Kutipan:
_ _ _ _ _ _ _
Label

Islam di Era Imam Ali As


Oleh Allamah Muhammad Husain Thabathabai

Periode kekhalifahan Ali as dimulai di penghujung tahun 35 H. dan berlangsung selama empat tahun dan sembilan bulan. Dalam metode kekhalifahannya, Ali as mengikuti metode pemerintahan Rasulullah saw.[1] Ia mengembalikan mayoritas perubahan yang telah dilakukan para khalifah sebelumnya ke posisinya semula dan memberhentikan seluruh pegawai negara yang tidak layak yang pada waktu itu masih memegang kekuasaan.[2] Pada hakikatnya, tindakannya adalah sebuah revolusi besar-besaran, dan—tentunya—menghadapi banyak problematika.
_ _ _ _ _ _ _
Informasi yang Diberikan:
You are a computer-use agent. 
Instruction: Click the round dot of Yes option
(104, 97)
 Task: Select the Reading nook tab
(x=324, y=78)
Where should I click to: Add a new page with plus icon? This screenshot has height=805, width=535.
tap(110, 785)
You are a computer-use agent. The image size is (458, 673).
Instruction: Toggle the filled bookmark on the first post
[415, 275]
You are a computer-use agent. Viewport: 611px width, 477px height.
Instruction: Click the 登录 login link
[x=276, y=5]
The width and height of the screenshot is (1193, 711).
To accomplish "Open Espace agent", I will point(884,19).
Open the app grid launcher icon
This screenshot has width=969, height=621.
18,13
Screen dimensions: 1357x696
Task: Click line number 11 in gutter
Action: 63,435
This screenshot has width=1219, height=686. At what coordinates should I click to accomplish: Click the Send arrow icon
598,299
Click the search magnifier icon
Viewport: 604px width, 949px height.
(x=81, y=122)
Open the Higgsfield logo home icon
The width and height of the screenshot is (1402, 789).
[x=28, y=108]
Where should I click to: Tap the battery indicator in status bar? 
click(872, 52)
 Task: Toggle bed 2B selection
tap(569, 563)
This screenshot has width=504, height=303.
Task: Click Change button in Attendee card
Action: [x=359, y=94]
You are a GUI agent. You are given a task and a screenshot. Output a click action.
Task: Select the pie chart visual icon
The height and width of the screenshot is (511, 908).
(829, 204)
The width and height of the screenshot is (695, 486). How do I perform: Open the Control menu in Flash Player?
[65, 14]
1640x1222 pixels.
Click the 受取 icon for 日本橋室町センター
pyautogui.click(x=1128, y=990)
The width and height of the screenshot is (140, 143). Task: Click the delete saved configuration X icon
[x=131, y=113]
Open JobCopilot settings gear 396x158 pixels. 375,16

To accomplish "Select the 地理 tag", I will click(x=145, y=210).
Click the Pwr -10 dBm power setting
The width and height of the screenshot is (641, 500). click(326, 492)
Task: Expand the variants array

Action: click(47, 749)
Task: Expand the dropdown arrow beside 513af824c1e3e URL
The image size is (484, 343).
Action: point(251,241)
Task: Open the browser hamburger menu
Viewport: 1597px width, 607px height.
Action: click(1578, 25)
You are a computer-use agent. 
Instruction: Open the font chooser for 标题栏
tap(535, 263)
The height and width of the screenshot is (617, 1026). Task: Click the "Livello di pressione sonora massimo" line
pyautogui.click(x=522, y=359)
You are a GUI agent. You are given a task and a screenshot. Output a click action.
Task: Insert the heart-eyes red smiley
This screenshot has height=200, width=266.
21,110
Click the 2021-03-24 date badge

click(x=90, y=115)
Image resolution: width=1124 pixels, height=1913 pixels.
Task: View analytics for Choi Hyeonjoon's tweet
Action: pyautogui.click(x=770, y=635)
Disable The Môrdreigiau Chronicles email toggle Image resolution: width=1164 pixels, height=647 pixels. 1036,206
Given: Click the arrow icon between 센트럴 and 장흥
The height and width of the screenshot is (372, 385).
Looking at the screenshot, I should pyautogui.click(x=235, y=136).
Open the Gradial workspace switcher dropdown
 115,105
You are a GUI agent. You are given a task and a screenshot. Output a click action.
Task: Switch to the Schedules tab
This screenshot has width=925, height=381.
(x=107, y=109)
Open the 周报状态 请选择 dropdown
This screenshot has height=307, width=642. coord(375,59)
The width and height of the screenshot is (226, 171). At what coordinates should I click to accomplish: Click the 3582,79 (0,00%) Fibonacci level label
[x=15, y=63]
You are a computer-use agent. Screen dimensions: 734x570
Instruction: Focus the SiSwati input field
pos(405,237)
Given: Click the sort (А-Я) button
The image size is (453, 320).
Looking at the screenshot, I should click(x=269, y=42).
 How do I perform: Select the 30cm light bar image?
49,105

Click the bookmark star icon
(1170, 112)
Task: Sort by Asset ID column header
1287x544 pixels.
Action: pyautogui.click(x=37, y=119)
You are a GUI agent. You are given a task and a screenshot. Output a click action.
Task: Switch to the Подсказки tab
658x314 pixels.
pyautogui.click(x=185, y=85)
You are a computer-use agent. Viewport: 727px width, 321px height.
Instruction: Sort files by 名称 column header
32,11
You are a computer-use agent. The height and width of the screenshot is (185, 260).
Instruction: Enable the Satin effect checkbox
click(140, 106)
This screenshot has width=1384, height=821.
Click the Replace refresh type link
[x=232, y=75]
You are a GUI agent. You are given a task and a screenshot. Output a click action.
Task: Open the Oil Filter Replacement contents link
_ _ _ _ _ _ _
Yang Perlu Dikerjakan:
**A.** Menurut kutipan, berapa lama periode kekhalifahan Ali as berlangsung?
**B.** Tuliskan kembali secara persis bagian kutipan yang dimulai dengan "Islam di Era" dan berlanjut sampai "dan—tentunya—menghadapi banyak problematika.".

Jawaban Tiap Tugas:
**A.** Empat tahun dan sembilan bulan.

**B.**
Islam di Era Imam Ali As


Oleh Allamah Muhammad Husain Thabathabai

Periode kekhalifahan Ali as dimulai di penghujung tahun 35 H. dan berlangsung selama empat tahun dan sembilan bulan. Dalam metode kekhalifahannya, Ali as mengikuti metode pemerintahan Rasulullah saw.[1] Ia mengembalikan mayoritas perubahan yang telah dilakukan para khalifah sebelumnya ke posisinya semula dan memberhentikan seluruh pegawai negara yang tidak layak yang pada waktu itu masih memegang kekuasaan.[2] Pada hakikatnya, tindakannya adalah sebuah revolusi besar-besaran, dan—tentunya—menghadapi banyak problematika.